Apesar de necessárias e urgentes ao país, as reformas não podem ser a única base para decisões de política monetária, deixando o cenário atual de lado. “O Banco Central agiu como torcedor, o que é inviável num momento como este. A agenda de reformas é importantíssima, mas a instituição não pode se basear em desejos políticos para tomar decisões de política monetária”, diz Carlos Thadeu de Freitas Gomes, ex-diretor da instituição.
Histórico de vinculação
Vinculado ao Ministério da Fazenda, a Superintendência de Moeda e Crédito, a Sumoc, foi criada pelo presidente Getúlio Vargas em 1945, como um primeiro passo pela institucionalização das diretrizes para os juros e inflação do país depois da Segunda Guerra Mundial. A Sumoc era responsável por orientar as políticas de controle do câmbio e regulamentar o setor bancário, além de, evidentemente, buscar o controle da inflação e fomentar o consumo a partir do direcionamento das taxas de juros, num momento em que a economia mundial estava em frangalhos. Em paralelo, o Banco do Brasil era responsável pelos arcabouços relacionados à política externa, enquanto o Tesouro Nacional era imbuído da emissão de moeda. Em dezembro de 1964, o Banco Central então foi instituído como principal autoridade monetária do país, sob a caneta do ministro da Fazenda Octávio de Gouveia Bulhões.

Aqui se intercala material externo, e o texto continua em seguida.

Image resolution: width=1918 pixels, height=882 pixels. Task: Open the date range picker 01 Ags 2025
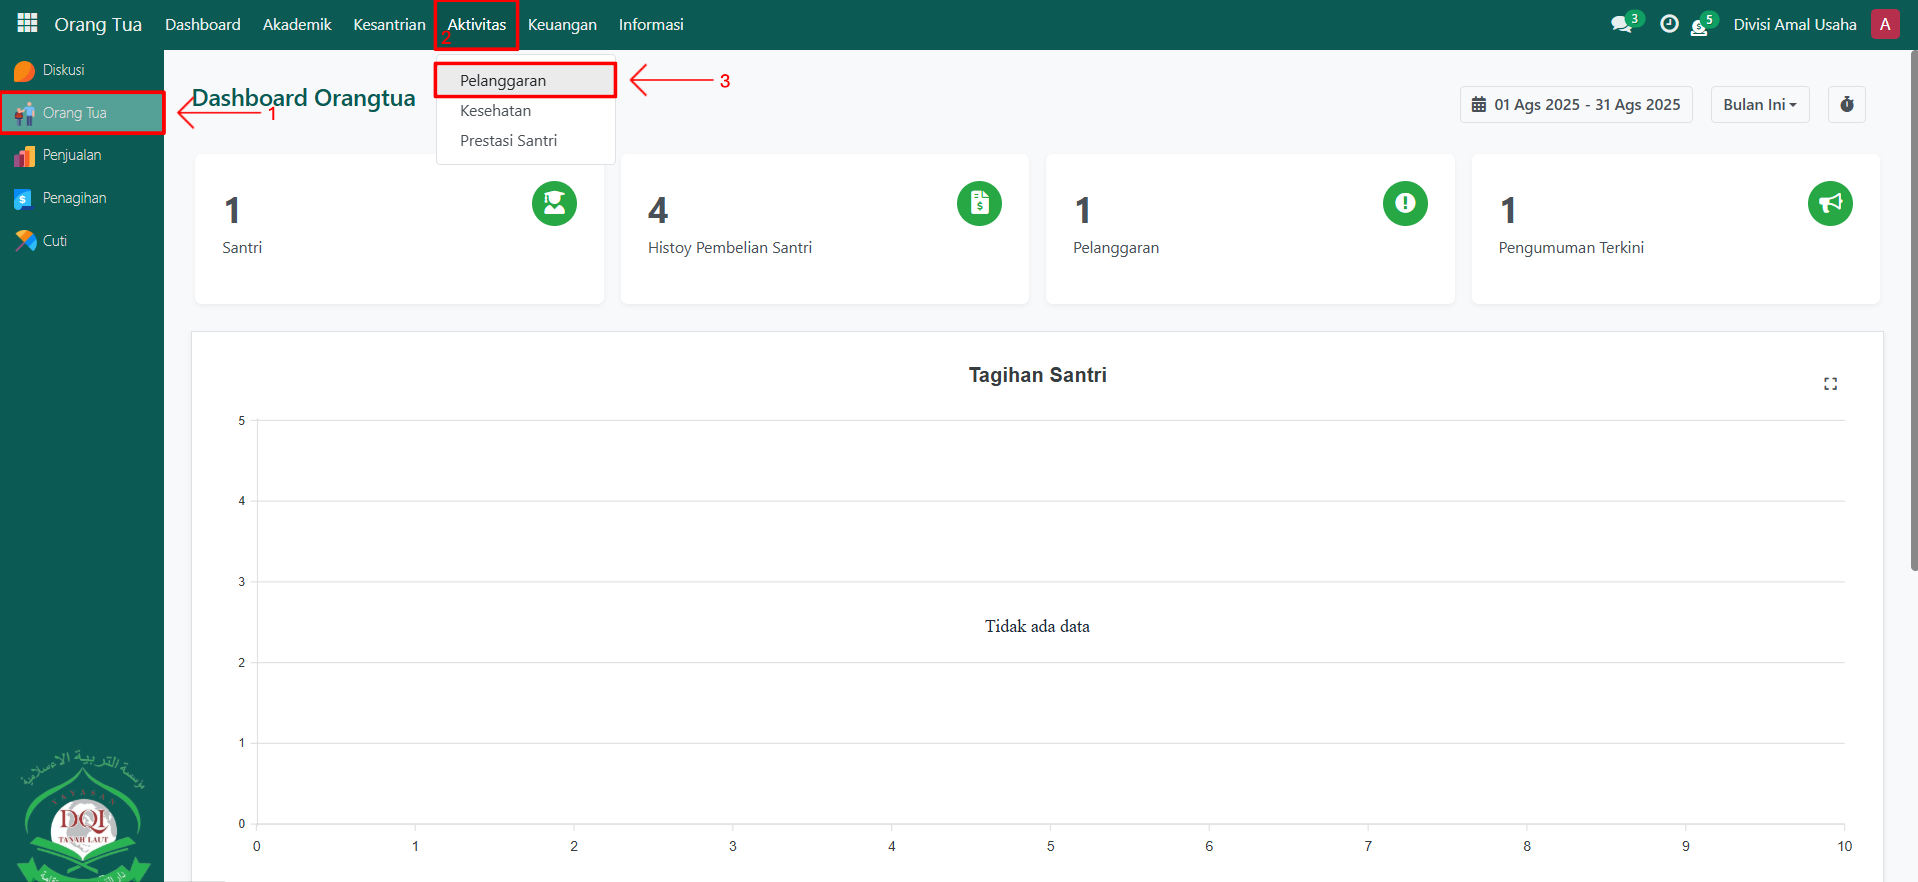click(1576, 104)
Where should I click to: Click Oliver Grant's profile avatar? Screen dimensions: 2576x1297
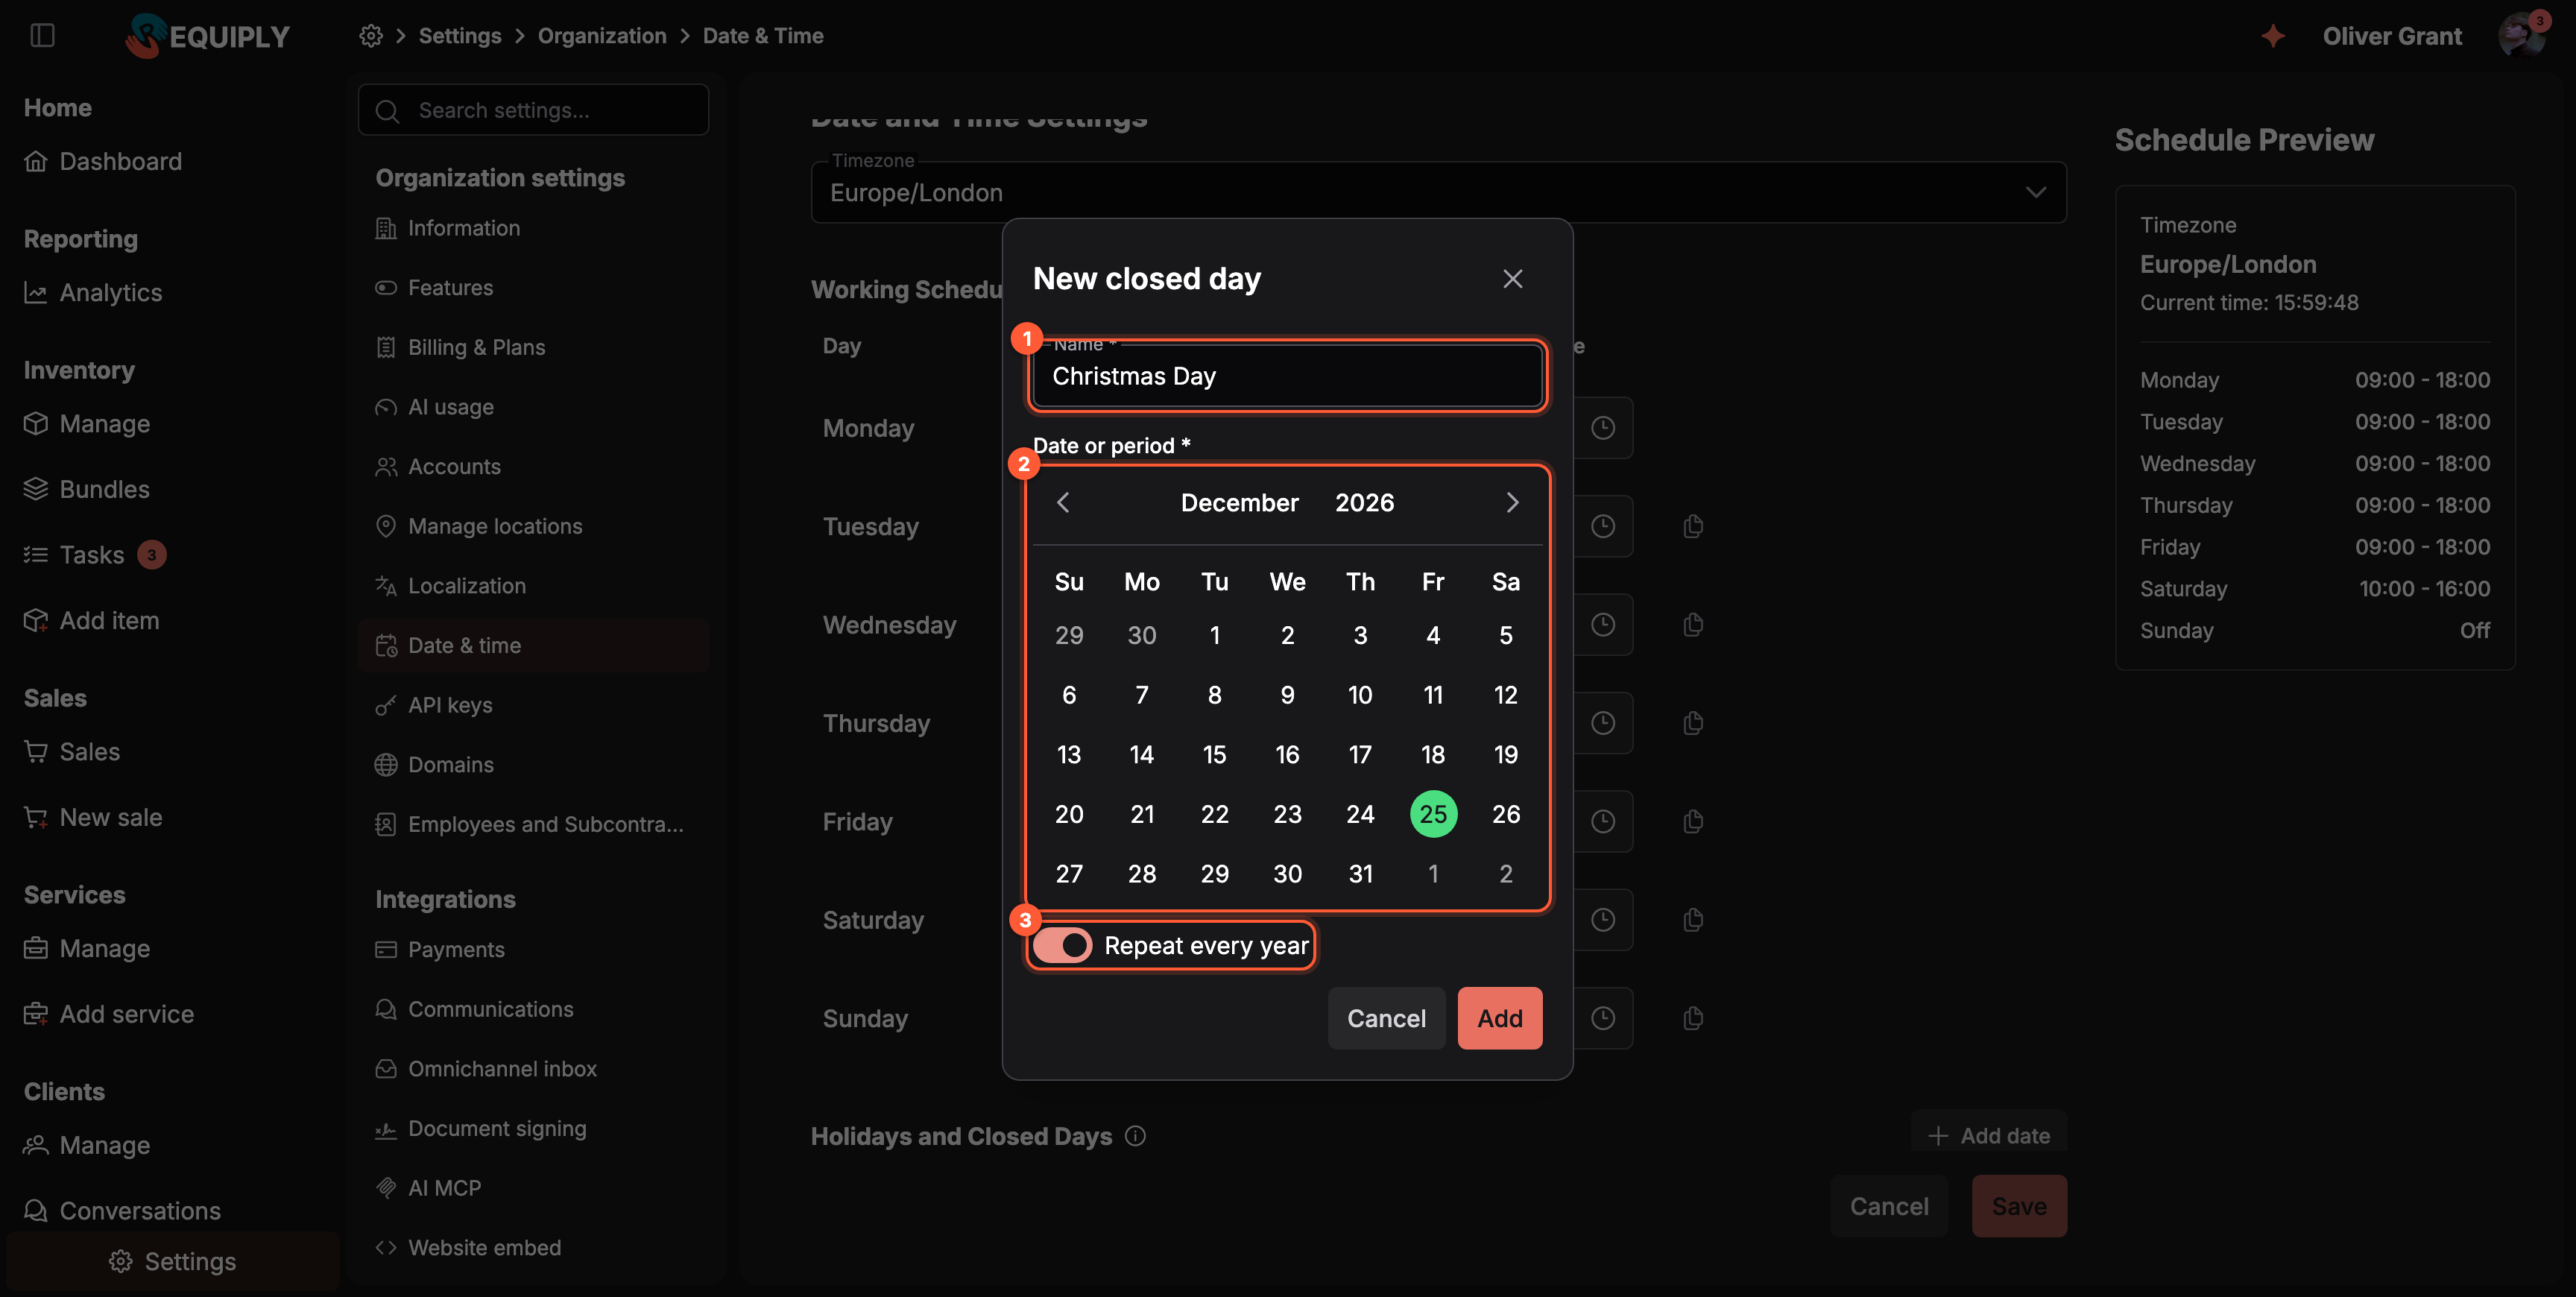(x=2521, y=36)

Está aí, portanto, o pecado original da instituição. Já sob a Ditadura Militar, na presidência de Humberto Castello Branco, o Banco Central tinha suas atribuições atreladas às decisões dos militares, responsáveis pelas indicações e manutenções de cargos em diretorias e superintendências. Vale dizer que o Banco Central Brasileiro é um neófito perto de instituições respeitadas mundo afora — cuja autonomia é base de qualquer preceito de suas atribuições. Para se ter ideia, a fundação da instituição que se tornaria o Federal Reserve, nos Estados Unidos, data de 1791, sob a imagem e semelhança do Banco da Inglaterra, cuja instauração se deu em 1694. Em ambas as respeitadíssimas autarquias, a independência é norte da política monetária dos países, mesmo que formalmente isso só tenha acontecido há poucas décadas. No caso britânico, no governo do premiê Tony Blair.
A ingerência da política é nociva para o ambiente econômico brasileiro. Com uma instituição atrelada ao Poder Executivo, as manifestações e políticas do governo federal têm maior impacto sobre as oscilações do câmbio. Como esquecer da infortunada frase do ministro da Economia, Paulo Guedes, a respeito do dólar alto e empregadas domésticas indo para a Disneylândia? Apesar de falas — principalmente as infelizes — de autoridades sempre influenciarem o câmbio, a proposta que fixa mandatos temporais e descola a instituição do poder público promete arrefecer om impacto de membros do governo na flutuação do câmbio.